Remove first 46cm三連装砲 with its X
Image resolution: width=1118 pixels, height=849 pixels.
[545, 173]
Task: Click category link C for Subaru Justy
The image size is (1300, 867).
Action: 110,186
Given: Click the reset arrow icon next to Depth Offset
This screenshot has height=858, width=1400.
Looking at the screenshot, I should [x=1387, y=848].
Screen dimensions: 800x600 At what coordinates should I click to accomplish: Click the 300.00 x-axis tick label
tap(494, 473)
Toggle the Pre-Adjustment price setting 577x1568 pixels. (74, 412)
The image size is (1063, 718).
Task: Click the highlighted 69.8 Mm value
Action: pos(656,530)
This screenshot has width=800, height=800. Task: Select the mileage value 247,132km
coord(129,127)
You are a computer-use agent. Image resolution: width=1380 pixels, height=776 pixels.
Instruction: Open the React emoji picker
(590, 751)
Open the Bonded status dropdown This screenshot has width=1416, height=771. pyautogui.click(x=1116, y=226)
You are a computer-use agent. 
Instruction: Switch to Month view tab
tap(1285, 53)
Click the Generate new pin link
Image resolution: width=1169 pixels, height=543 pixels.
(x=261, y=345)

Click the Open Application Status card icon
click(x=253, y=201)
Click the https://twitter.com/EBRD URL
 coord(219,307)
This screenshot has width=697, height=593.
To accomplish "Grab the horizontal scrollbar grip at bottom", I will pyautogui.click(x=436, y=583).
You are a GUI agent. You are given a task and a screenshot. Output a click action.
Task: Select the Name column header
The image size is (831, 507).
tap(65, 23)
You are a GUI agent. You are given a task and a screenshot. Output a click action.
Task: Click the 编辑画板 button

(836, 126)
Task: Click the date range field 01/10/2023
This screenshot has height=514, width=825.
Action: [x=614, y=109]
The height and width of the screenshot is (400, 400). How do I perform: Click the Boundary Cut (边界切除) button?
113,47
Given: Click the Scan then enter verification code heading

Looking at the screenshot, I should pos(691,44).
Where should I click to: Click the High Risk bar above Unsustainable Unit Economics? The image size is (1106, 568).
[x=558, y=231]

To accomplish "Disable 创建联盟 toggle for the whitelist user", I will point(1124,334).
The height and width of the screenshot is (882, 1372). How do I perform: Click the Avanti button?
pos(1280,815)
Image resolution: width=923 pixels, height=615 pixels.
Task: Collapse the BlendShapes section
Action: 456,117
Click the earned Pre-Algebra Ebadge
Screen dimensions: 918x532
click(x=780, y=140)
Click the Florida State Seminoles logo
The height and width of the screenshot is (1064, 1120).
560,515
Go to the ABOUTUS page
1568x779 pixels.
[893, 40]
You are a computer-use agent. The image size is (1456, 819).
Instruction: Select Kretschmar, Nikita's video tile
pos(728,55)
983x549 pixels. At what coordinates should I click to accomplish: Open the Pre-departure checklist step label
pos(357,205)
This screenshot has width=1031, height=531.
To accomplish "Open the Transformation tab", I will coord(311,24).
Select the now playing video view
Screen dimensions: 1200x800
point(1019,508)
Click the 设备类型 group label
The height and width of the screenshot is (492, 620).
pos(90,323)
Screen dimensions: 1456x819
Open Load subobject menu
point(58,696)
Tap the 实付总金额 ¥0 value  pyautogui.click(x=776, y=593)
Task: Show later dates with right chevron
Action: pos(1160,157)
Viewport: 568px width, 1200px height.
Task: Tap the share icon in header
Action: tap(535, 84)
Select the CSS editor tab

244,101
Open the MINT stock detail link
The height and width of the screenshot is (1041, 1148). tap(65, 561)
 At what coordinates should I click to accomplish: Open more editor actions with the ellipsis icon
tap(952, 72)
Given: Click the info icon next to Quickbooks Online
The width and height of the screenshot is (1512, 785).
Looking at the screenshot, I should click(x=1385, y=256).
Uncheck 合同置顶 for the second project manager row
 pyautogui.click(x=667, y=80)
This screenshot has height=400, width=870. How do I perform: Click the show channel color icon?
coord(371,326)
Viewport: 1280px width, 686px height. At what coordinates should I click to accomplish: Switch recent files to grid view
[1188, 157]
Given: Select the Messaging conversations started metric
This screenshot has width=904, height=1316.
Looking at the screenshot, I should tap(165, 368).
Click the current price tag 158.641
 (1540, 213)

○ ○ ○ ○

What the task requires: Once the records are read, print each of them exactly as written.

Reply to the task:
Remove first 46cm三連装砲 with its X
Image resolution: width=1118 pixels, height=849 pixels.
[545, 173]
Task: Click category link C for Subaru Justy
The image size is (1300, 867).
Action: 110,186
Given: Click the reset arrow icon next to Depth Offset
This screenshot has height=858, width=1400.
Looking at the screenshot, I should [x=1387, y=848].
Screen dimensions: 800x600 At what coordinates should I click to accomplish: Click the 300.00 x-axis tick label
tap(494, 473)
Toggle the Pre-Adjustment price setting 577x1568 pixels. (74, 412)
The image size is (1063, 718).
Task: Click the highlighted 69.8 Mm value
Action: pos(656,530)
This screenshot has width=800, height=800. Task: Select the mileage value 247,132km
coord(129,127)
You are a computer-use agent. Image resolution: width=1380 pixels, height=776 pixels.
Instruction: Open the React emoji picker
(590, 751)
Open the Bonded status dropdown This screenshot has width=1416, height=771. pyautogui.click(x=1116, y=226)
You are a computer-use agent. 
Instruction: Switch to Month view tab
tap(1285, 53)
Click the Generate new pin link
Image resolution: width=1169 pixels, height=543 pixels.
(x=261, y=345)

Click the Open Application Status card icon
click(x=253, y=201)
Click the https://twitter.com/EBRD URL
 coord(219,307)
This screenshot has width=697, height=593.
To accomplish "Grab the horizontal scrollbar grip at bottom", I will pyautogui.click(x=436, y=583).
You are a GUI agent. You are given a task and a screenshot. Output a click action.
Task: Select the Name column header
The image size is (831, 507).
tap(65, 23)
You are a GUI agent. You are given a task and a screenshot. Output a click action.
Task: Click the 编辑画板 button

(836, 126)
Task: Click the date range field 01/10/2023
This screenshot has height=514, width=825.
Action: [x=614, y=109]
The height and width of the screenshot is (400, 400). How do I perform: Click the Boundary Cut (边界切除) button?
113,47
Given: Click the Scan then enter verification code heading

Looking at the screenshot, I should pos(691,44).
Where should I click to: Click the High Risk bar above Unsustainable Unit Economics? The image size is (1106, 568).
[x=558, y=231]

To accomplish "Disable 创建联盟 toggle for the whitelist user", I will point(1124,334).
The height and width of the screenshot is (882, 1372). How do I perform: Click the Avanti button?
pos(1280,815)
Image resolution: width=923 pixels, height=615 pixels.
Task: Collapse the BlendShapes section
Action: 456,117
Click the earned Pre-Algebra Ebadge
Screen dimensions: 918x532
click(x=780, y=140)
Click the Florida State Seminoles logo
The height and width of the screenshot is (1064, 1120).
560,515
Go to the ABOUTUS page
1568x779 pixels.
[893, 40]
You are a computer-use agent. The image size is (1456, 819).
Instruction: Select Kretschmar, Nikita's video tile
pos(728,55)
983x549 pixels. At what coordinates should I click to accomplish: Open the Pre-departure checklist step label
pos(357,205)
This screenshot has width=1031, height=531.
To accomplish "Open the Transformation tab", I will coord(311,24).
Select the now playing video view
Screen dimensions: 1200x800
point(1019,508)
Click the 设备类型 group label
The height and width of the screenshot is (492, 620).
pos(90,323)
Screen dimensions: 1456x819
Open Load subobject menu
point(58,696)
Tap the 实付总金额 ¥0 value  pyautogui.click(x=776, y=593)
Task: Show later dates with right chevron
Action: pos(1160,157)
Viewport: 568px width, 1200px height.
Task: Tap the share icon in header
Action: tap(535, 84)
Select the CSS editor tab

244,101
Open the MINT stock detail link
The height and width of the screenshot is (1041, 1148). tap(65, 561)
 At what coordinates should I click to accomplish: Open more editor actions with the ellipsis icon
tap(952, 72)
Given: Click the info icon next to Quickbooks Online
The width and height of the screenshot is (1512, 785).
Looking at the screenshot, I should click(x=1385, y=256).
Uncheck 合同置顶 for the second project manager row
 pyautogui.click(x=667, y=80)
This screenshot has height=400, width=870. How do I perform: Click the show channel color icon?
coord(371,326)
Viewport: 1280px width, 686px height. At what coordinates should I click to accomplish: Switch recent files to grid view
[1188, 157]
Given: Select the Messaging conversations started metric
This screenshot has width=904, height=1316.
Looking at the screenshot, I should tap(165, 368).
Click the current price tag 158.641
 (1540, 213)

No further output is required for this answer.